I just read issue 3 of Untold Voyages. "Miram V" isn't mentioned anywhere in the issue.
 
Since it became a website anyone could edit. Memory Beta is not a very high-quality wiki, because there are too many Star Trek tie-ins and not enough people care about them.
If you think MB is low quality you have never seen the German Memory Beta. We don't even have articles for every main character and the ones we have are nearly empty. However we also only have like 3 active users..
 
What always annoyed me is their placement of post-VOTI novels in the timeline. I'd gretly appreciate a comment in the note section which explains why what is placed exactly where...
 
The thing I've noticed about Beta lately is that it seems to be pretty slow at entering info about recent novels. For instance, a lot of material from Rise of the Federation after book 1 or 2 has yet to be added.
 
And many of their articles for smaller characters miss out evrything post-Destiny.

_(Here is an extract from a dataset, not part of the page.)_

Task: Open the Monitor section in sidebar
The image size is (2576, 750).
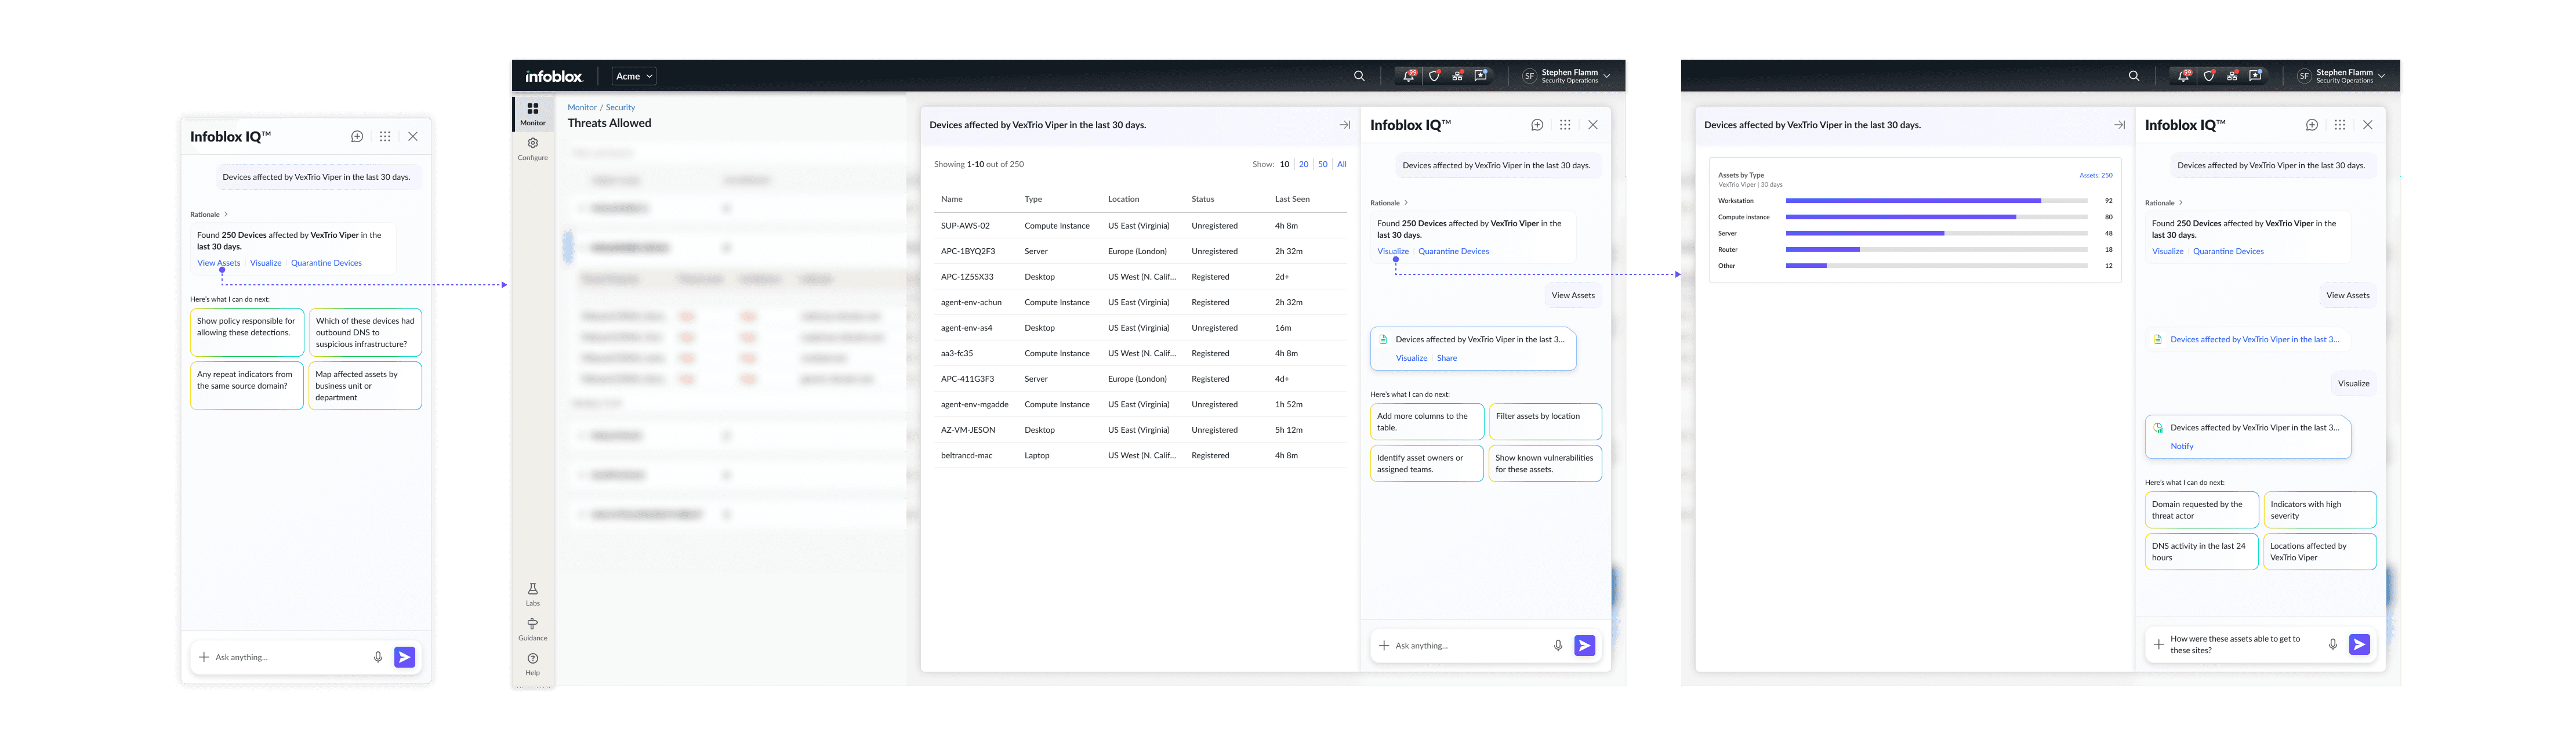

And their whole page format is terrible unorganised.
 
I think the reason why there are so few Memory Beta editors is that many Star Trek fans have a fanatical hatred towards anything that Paramount has labelled "non-canon". This neurosis seems to be unique to the Star Trek fandom, since no other fandom feels the need to create two separate wikis for canon and non-canon info.
 
I think the reason why there are so few Memory Beta editors is that many Star Trek fans have a fanatical hatred towards anything that Paramount has labelled "non-canon". This neurosis seems to be unique to the Star Trek fandom, since no other fandom feels the need to create two separate wikis for canon and non-canon info.
Are they any comparable fandoms, though? In Star Wars everything was said to be canon (though we all know how that turned out). In Doctor Who only one thing has clearly been delineated as canon. In Transformers, everything ever made is considered "real" in some timeline.

Is there another fandom with a clear canon and a mass of noncanonical material? I just checked the Buffy wiki and it seems to handle the noncanonical novels like MA-- except no one cares about Buffy novels enough to make an MB equivalent.